Professor Expulso Descobre “Funcionário Fantasma” a Receber o Seu Salário e Exige Reintegração – Times de Todos

Um caso insólito está a expor graves fragilidades no sistema administrativo e financeiro do Estado em Nampula. Tomé Francisco Manuel, um professor de 29 anos, viu-se envolvido numa complexa teia de fraude e exige agora o seu regresso ao trabalho, após um escândalo trazido a público pela Televisão Miramar.
O Início do Imbróglio
A história de Tomé começou no distrito de Eráti, onde foi admitido no aparelho do Estado em 2016. Apenas dois anos depois, em 2018, o docente foi oficialmente demitido sob a acusação de ter abandonado as suas funções. No entanto, o caso sofreu uma reviravolta em 2019, quando o professor descobriu que, apesar de existir um documento a ditar a sua expulsão, o seu nome continuava a constar como activo no sistema de pagamentos do Estado.
Fraude e Prova de Vida
A situação atingiu proporções alarmantes em 2023. Quando Tomé tentou realizar a Prova de Vida — um procedimento obrigatório para os funcionários públicos —, foi surpreendido ao saber que uma terceira pessoa já o tinha feito no seu lugar. Alguém estava a usar a sua identidade no sistema para usufruir indevidamente do seu salário e dos seus direitos.
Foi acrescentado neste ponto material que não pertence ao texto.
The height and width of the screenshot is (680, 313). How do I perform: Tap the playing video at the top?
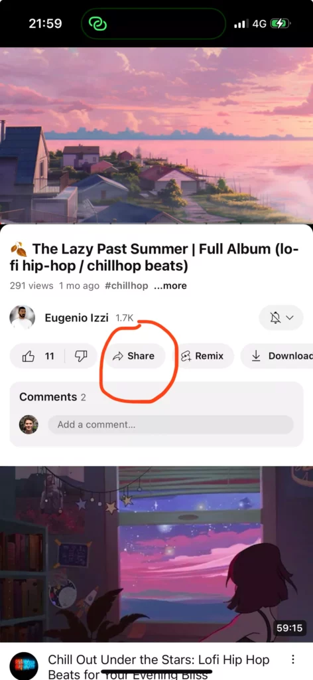point(157,135)
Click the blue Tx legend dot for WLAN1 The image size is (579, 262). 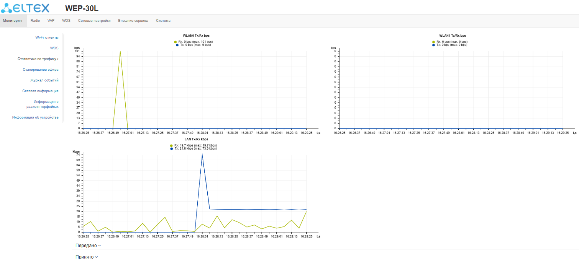point(433,45)
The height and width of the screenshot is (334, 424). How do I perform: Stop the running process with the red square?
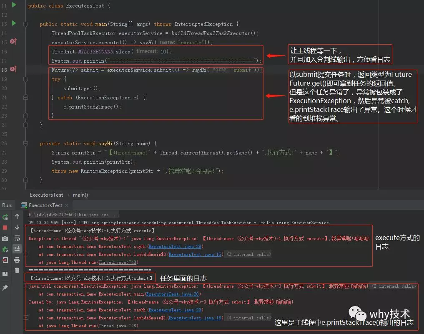coord(5,228)
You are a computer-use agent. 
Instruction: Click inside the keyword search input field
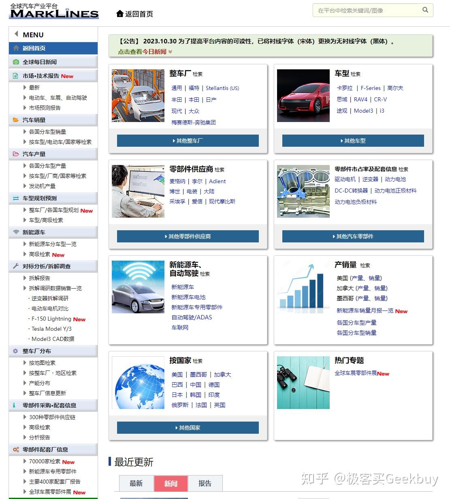[365, 10]
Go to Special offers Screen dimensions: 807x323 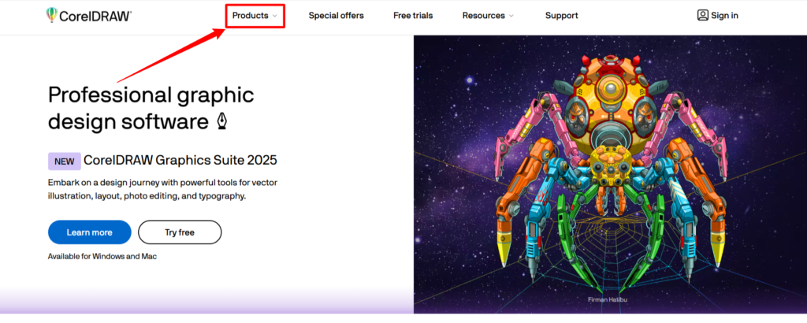point(336,16)
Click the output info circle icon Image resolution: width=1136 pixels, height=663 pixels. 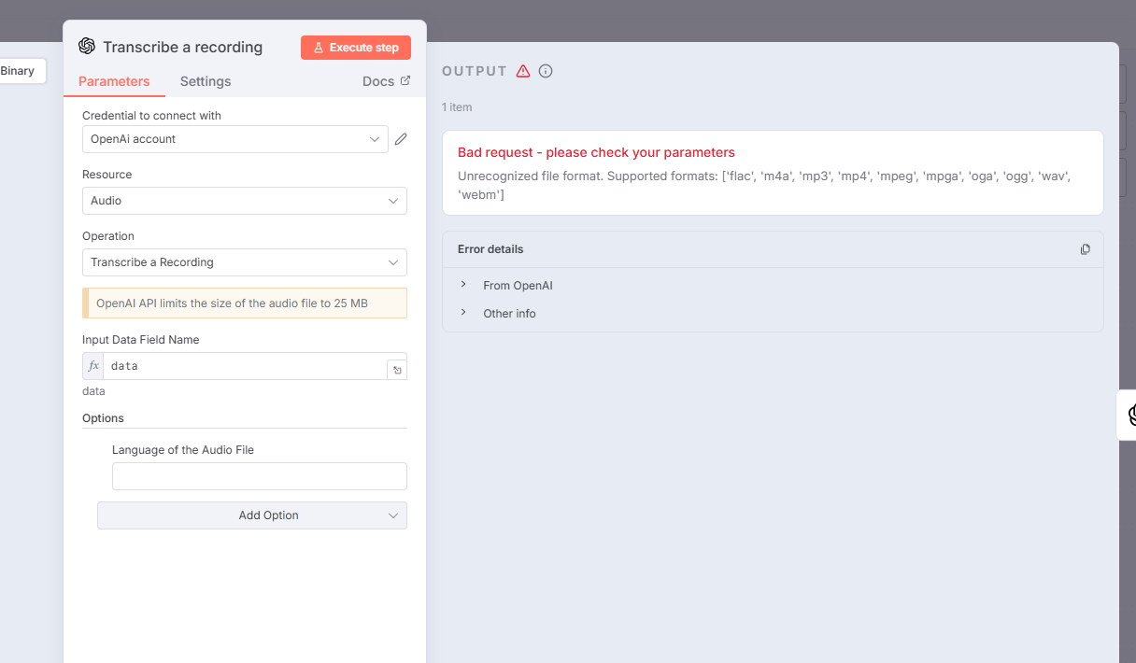tap(546, 71)
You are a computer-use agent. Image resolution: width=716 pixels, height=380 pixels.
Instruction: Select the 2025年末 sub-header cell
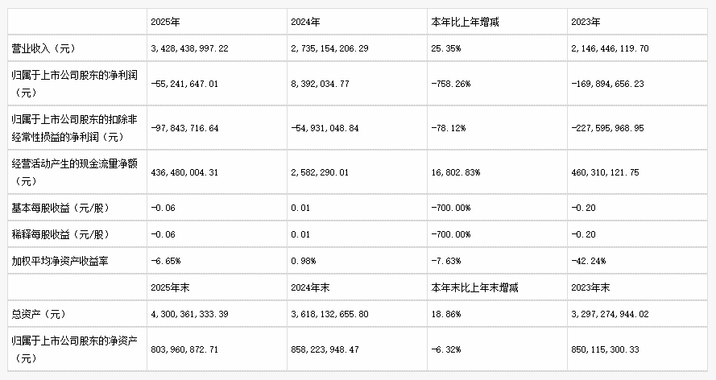point(168,286)
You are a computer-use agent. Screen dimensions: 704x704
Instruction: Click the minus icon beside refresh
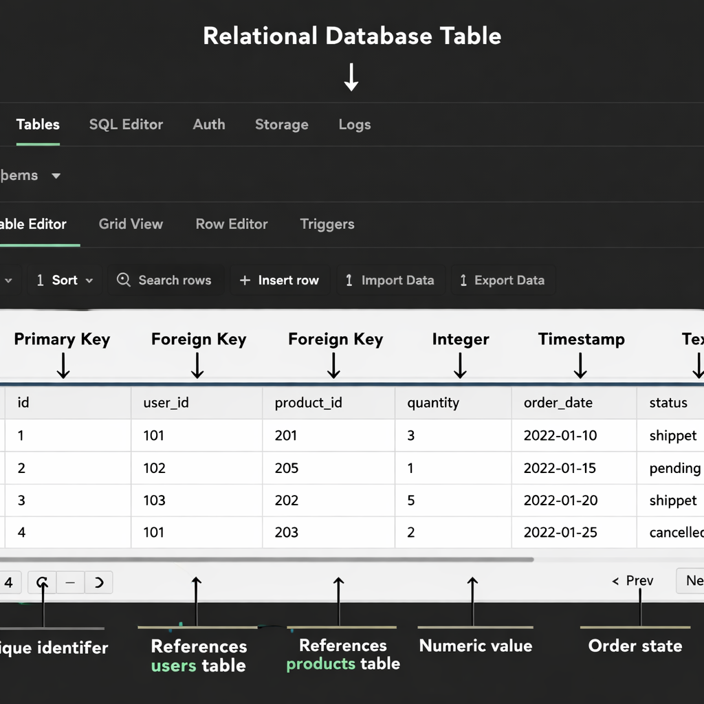pyautogui.click(x=70, y=582)
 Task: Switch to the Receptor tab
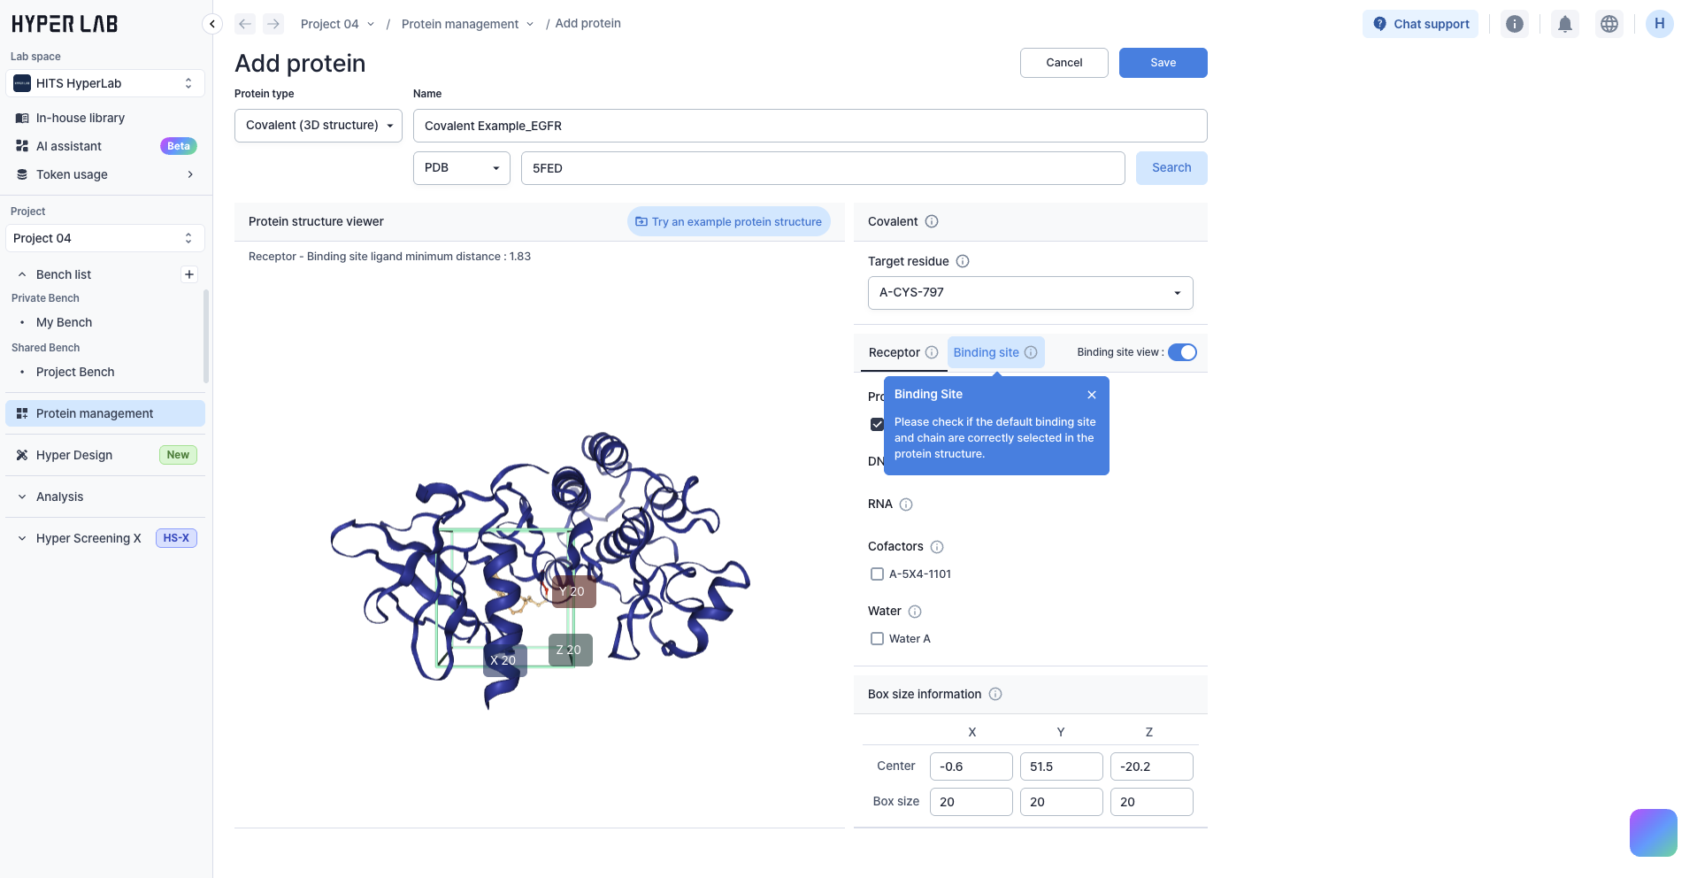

A fraude só teve fim em 2024, quando a exposição pública do caso no programa Balanço Geral forçou a rede envolvida no esquema a descadastrar definitivamente o nome do professor do sistema financeiro.
A Batalha Judicial
Perante estas provas, Tomé não baixou os braços e submeteu um recurso ao Tribunal Administrativo, exigindo a sua reintegração. A sua defesa baseia-se num argumento claro: se o Estado continuou a reconhecê-lo e a processar o seu salário como funcionário activo muito depois de 2018, a sua expulsão original não pode ser considerada válida.
O caso levanta agora um dilema jurídico inédito para os juízes: para efeitos legais e de reintegração, qual será a data considerada? O documento de expulsão de 2018, ou a remoção efectiva do sistema que só ocorreu em 2024?